*Text block*
News with a Twist / NOLA Pets

Why doggy toe amputation is a surprisingly common surgery

How important is a toe?  When it comes to our pets, it all depends on which one you’re talking about.  It doesn’t take much to bust a toe, but it can take a lot to heal it back up!  Just ask a poor English Setter named Gamma!  She broke her toe- badly- and it never healed quite right.  At Southeast Veterinary Specialists, Dr. Rose Lemarie says she recommends surgery for cases like Gamma, even though pet owners might think she’s crazy!

“It’s so this won’t happen, because if you don’t do surgery and it just heals as a big kind of glob of bone there, it’s just persistently painful.”  And Dr. Lemarie says casting is not a surefire fix.  “It’s not so much that it didn’t heal or you couldn’t cast it.  You can do all of those things and you can get toe fractures to heal, but if they don’t heal well, then they hurt.”

*Input data*
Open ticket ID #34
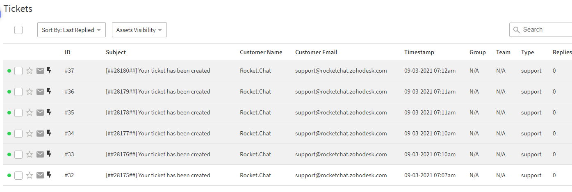[x=69, y=133]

*Activities*
1. In the article about doggy toe amputation, what breed is the dog named Gamma?
2. Extend the article about doggy toe amputation, picking up after its final sentence.

*Replies*
1. Gamma is an English Setter.

2.
Since Gamma’s toe never healed properly, after being treated by a referring veterinarian, Dr. Lemarie now has to remove it!  She says toe amputation is more common than you might think.  “If you look at digit two and five, they’re off the ground, so when a dog walks, they walk on their third and their fourth digits.  That’s the weight bearing digit.”  Removing the first, second or fifth toes hardly make a difference.  In extreme cases like Gamma’s, even the third or fourth toes can be removed.

That’s exactly what Dr. Lemarie does, amputating the third digit up to the metacarpal phalangeal joint.  “And the reason why is because of soft tissue coverage for closure.  We did not have to go up this high for boney reasons, but it just makes the closure prettier.”  However, it’s not pretty yet!  While Gamma’s paw looks more like a chicken foot for now, doc says the rambunctious pup will be healed up and feeling better in just a matter of weeks!